Sunday, September 20, 2009

Brain Fitness Software: Hype or Bologna?



Here in the San Francisco Bay Area, KQED Radio, the biggest local NPR station, is well into its Fall fund-raising drive. Once again, it’s promoting--as a gift to big donors--“brain fitness” products from Posit Science in San Francisco. I’ve used the software, which is supposed to stimulate users' brains to make new connections and fortify important ones, and I don’t think its going to hurt anyone. It might well even help. But the KQED announcers’ repeated promise that it is “scientifically proven to make you smarter and help you recover lost brain function” is bunk, as I found researching this skeptical article about the burgeoning brain fitness movement for San Francisco Magazine. It’s notoriously hard to test this kind of software scientifically, the placebo effect alone blows the current studies out of the water, and the efforts to do so have produced ambiguous results, at best. Take a look at this buyer beware statement from the Stanford Center on Longevity.

4 comments:

Martin Walker said...

Hello, Gordy.

I just read your article cross-linked in this post, and I applaud your skeptical approach the subject of brain training. Anything that sparks the imagination or whips up a fervor can lead us astray.

But there are some independent academic studies indicating that brain training can result in significant, measurable changes in cognitive ability.

A joint U. Michigan and U. Bern study last year on Improving Fluid Intelligence by Training Working Memory (PNAS April 2008) recorded increases in mental agility (fluid intelligence) of more than 40% (over and above a control group) after 19 sessions of focused brain training.

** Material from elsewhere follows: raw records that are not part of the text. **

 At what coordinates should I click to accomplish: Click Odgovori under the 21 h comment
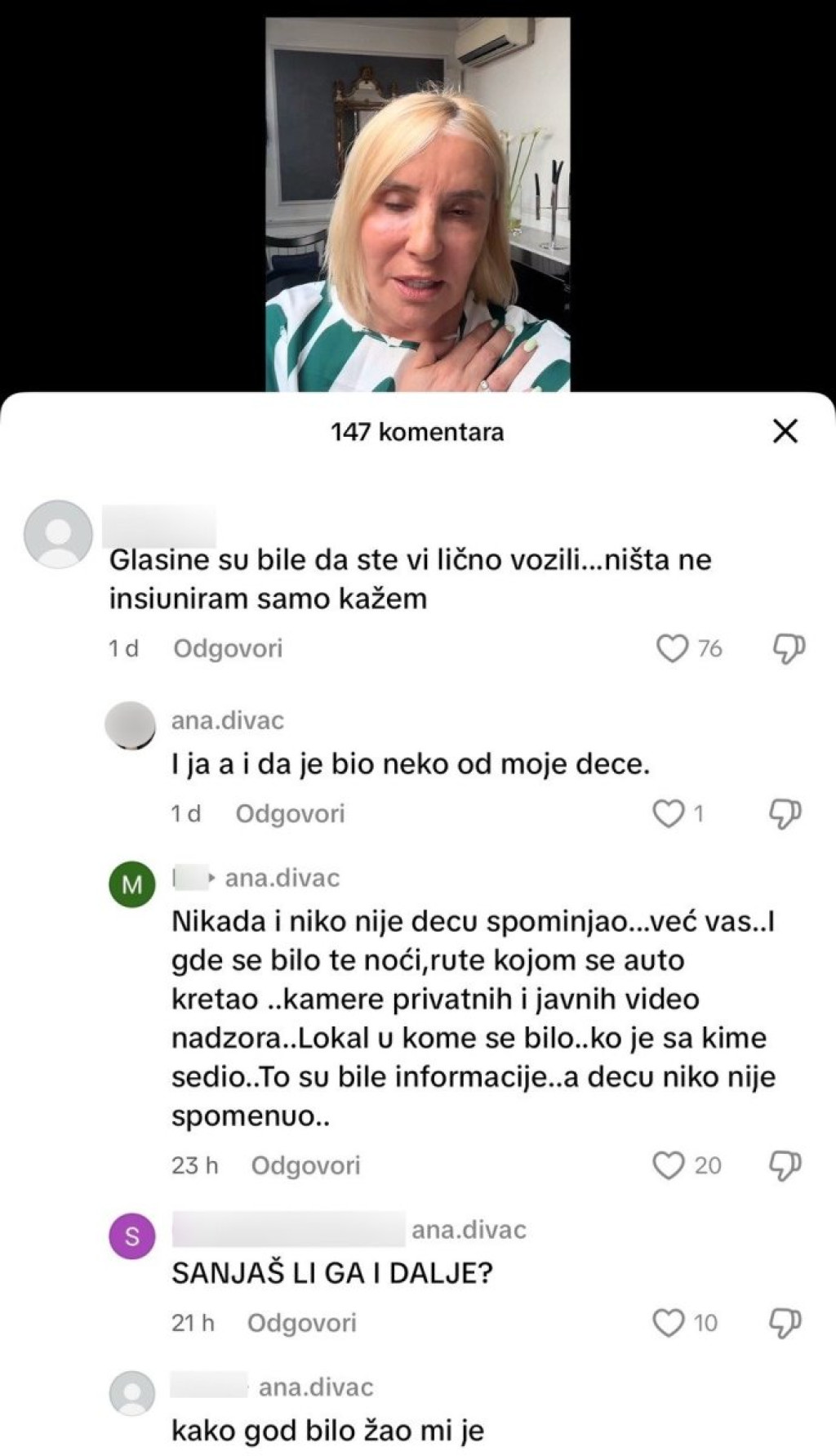click(302, 1323)
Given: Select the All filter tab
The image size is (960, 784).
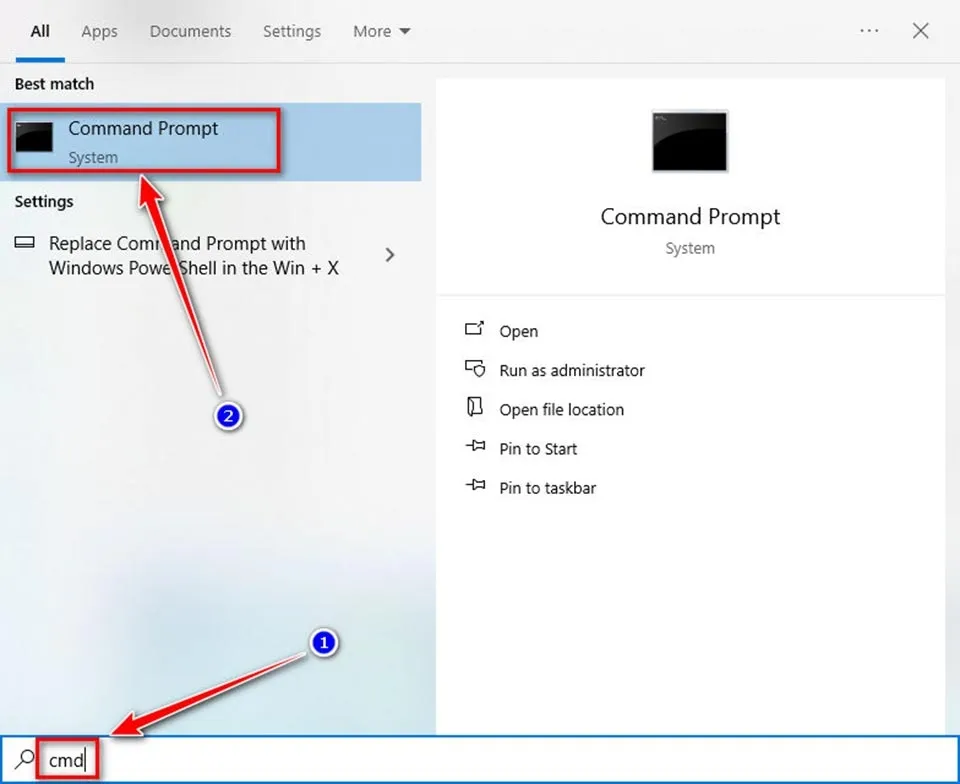Looking at the screenshot, I should pos(39,31).
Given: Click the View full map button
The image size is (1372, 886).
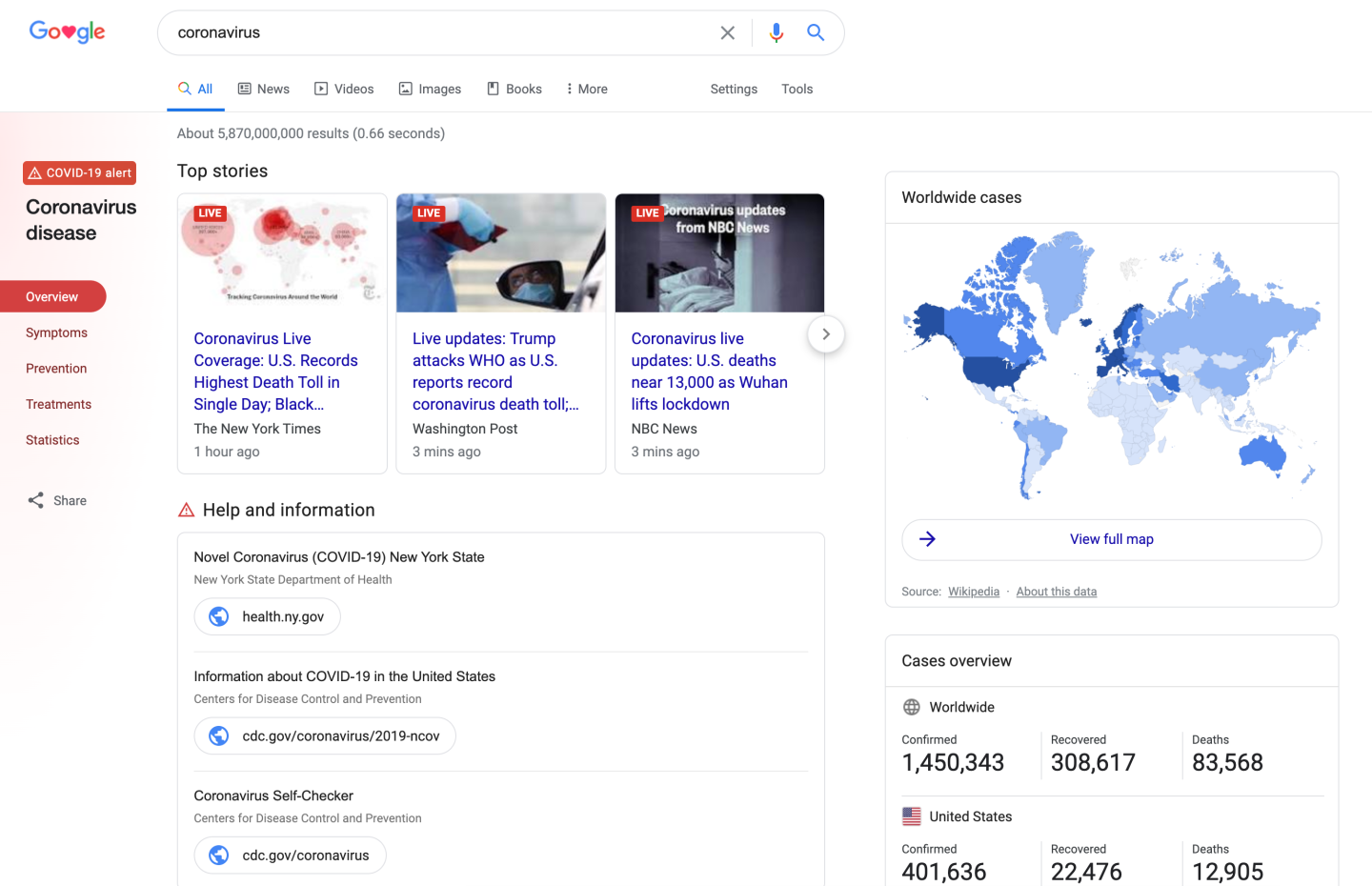Looking at the screenshot, I should (1111, 539).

Neuroscientists generally acknowledge that certain activities can stimulate neurogenesis and plastic change. The question is which activities and how much. The scientists in the Michigan / Bern study deliberately chose a demanding mental exercise and asked the participants to train for 30 minutes per day, five days per week. They believe that it was this intensity and duration that enabled them to demonstrate measurable increases in cognitive ability.

Martin Walker
www.mindsparke.com
Effective, Affordable Brain Training Software

socialprimate said...

Hi Gordy,

I'm a scientist at Posit Science, and I've been directly involved in the research studies that provided the evidence that these programs improve cognitive and real-world function.

There are now quite a number of randomized controlled trials published in leading peer-reviewed journals on this topic, notably
Smith et. al. Journal of the American Geriatrics society documenting memory/attention improvements after using the Brain Fitness Program (http://bit.ly/1EY2K), and
Ball et. al. Journal of Gerontology reviewing multiple studies of speed training and showing generalization to real-world measures (http://bit.ly/QALyh).

It's simply not reasonable anymore to say that there's no evidence that correctly designed cognitive training programs work.

The Center on Longevity Group published a thought provoking brief report on cognitive training programs. They carefully selected their language to state "very few training programs have shown evidence that such gains translate into improved performance in the complex realm of everyday life."

That's right - very few have been shown to do so, which makes the ones that have even more important.

Similarly, most chemicals you might swallow don't cure disease - but that doesn't mean that medicinal chemistry is bunk.

Best regards,
Henry

socialprimate said...

Hi Gordy,

I see in my previous comment that google didn't post my full name - I didn't mean to be semi-anonymous.

Henry W. Mahncke,
Vice President, Research & Outcomes
Posit Science

The Author said...

Martin and Henry,
Many thanks for your thoughtful replies.
I agree that there is evidence that brain training software may help and I support the research, and the software. I don't think the field, or Posit's products, are bunk. But I still maintain that the assertion that those products have been "scientifically proven to to make you smarter and help you recover lost brain function," as the announcers on KQED keep claiming, is overreaching by far enough to warrant the word. I'm glad KQED is promoting the software, and that Posit is promoting KQED, I just wish the announcers would use the words "scientifically proven" more carefully. For skeptics like you and me, those words are the gold standard and we misuse them at our own peril.